Markets continue to charge ahead in 2019, erasing a nearly 20% decline during the 4th quarter 2018. Since markets peaked in late-September, the S&P 500 now has a slightly positive total return. We congratulate our clients who stayed invested throughout this volatile period. It’s been said that investing is simple but not easy. This is certainly applicable now. Volatility can bring out the worst of human emotions.
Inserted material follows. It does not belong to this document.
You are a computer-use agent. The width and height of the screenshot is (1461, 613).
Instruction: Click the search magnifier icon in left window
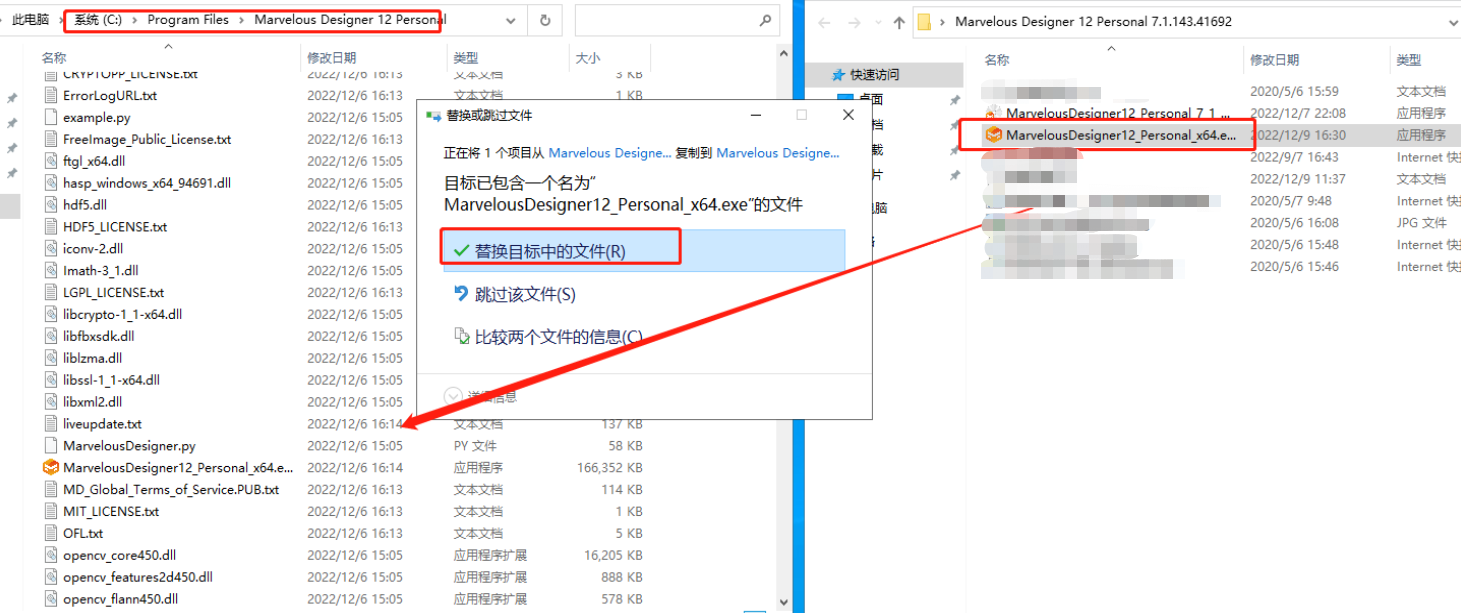coord(765,20)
It’s times like these where having a trusted advisor to help keep you on track can add tremendous value.
The US Economy grew at a whopping 3.2% in the first quarter of 2019. The Commerce Department highlighted growth in exports, a decline in imports and higher inventory investment that helped offset weaker growth in consumer spending and business investment. Favorable recent trends in borrowing costs (including mortgage rates) provide support for the consumer and housing markets in the coming months, while data on industrial production and factory usage suggest that activity on the business front will hold up well, too. We feel pretty good about the implications of the strong domestic economy for the corporate profits and inherently for the stock market. Despite major headwinds coming from overseas, we think things should stabilize there as well.
According to JP Morgan, a string of stronger-than-expected activity readings is raising global GDP growth estimates for the start of the year. More importantly they show momentum building into the current quarter and conviction is building that a synchronized recovery in global growth will take hold later this year. A higher 1Q19 global GDP forecast comes from stronger-than-expected gains in China and in the US. The most encouraging element in recent news is confirmation that sharp contractions in China’s trade and European industry at the end of last year did not portend a slide into recession.
The current inflation shortfall does not reflect hidden slack, but largely forces mostly divorced from the business cycle. According to Goldman Sachs the inflation shortfall relative to the 2006-2007 period of full employment is concentrated in the financial, shelter and especially health care services categories, and largely reflects sector-specific factors. They expect core inflation to bounce above 2% early next year and to rise further to 2.2% by end-2020. With inflation unlikely to rise substantially above 2% this year, the Fed will likely remain firmly on hold this year. On the other hand, the expected gradual rise above 2% next year supports their view that the next move in the funds rate is significantly more likely to be a hike than a cut.
Corporate Earnings and Stock Market
The earnings season has just started but results so far are pretty encouraging with 83% of companies exceed expectations in our portfolios. Financials are having a strong earnings season– especially in the areas of Consumer Finance. That is a positive sign for the broader economy as well. Recent consumption has been weak but many economists attribute that to the government shutdown and expect it to reverse in the second quarter. Across many cyclical sectors earnings look strong. Solid earnings and positive guidance from Industrials, Information Technology and Materials suggests there is upside potential in the second half of this year.
The information and opinions included in this document are for background purposes only, are not intended to be full or complete, and should not be viewed as an indication of future results. The information sources used in this letter are: WSJ.com, Jeremy Siegel, PhD (Jeremysiegel.com), Goldman Sachs, JP Morgan, Empirical Research Partners, Value Line, Ned Davis Research, Citi research and Nuveen.
Past performance may not be indicative of future results.
Different types of investments and investment strategies involve varying degrees of risk, and there can be no assurance that their future performance will be profitable, equal any corresponding indicated historical performance level(s), be suitable for your portfolio or individual situation, or prove successful.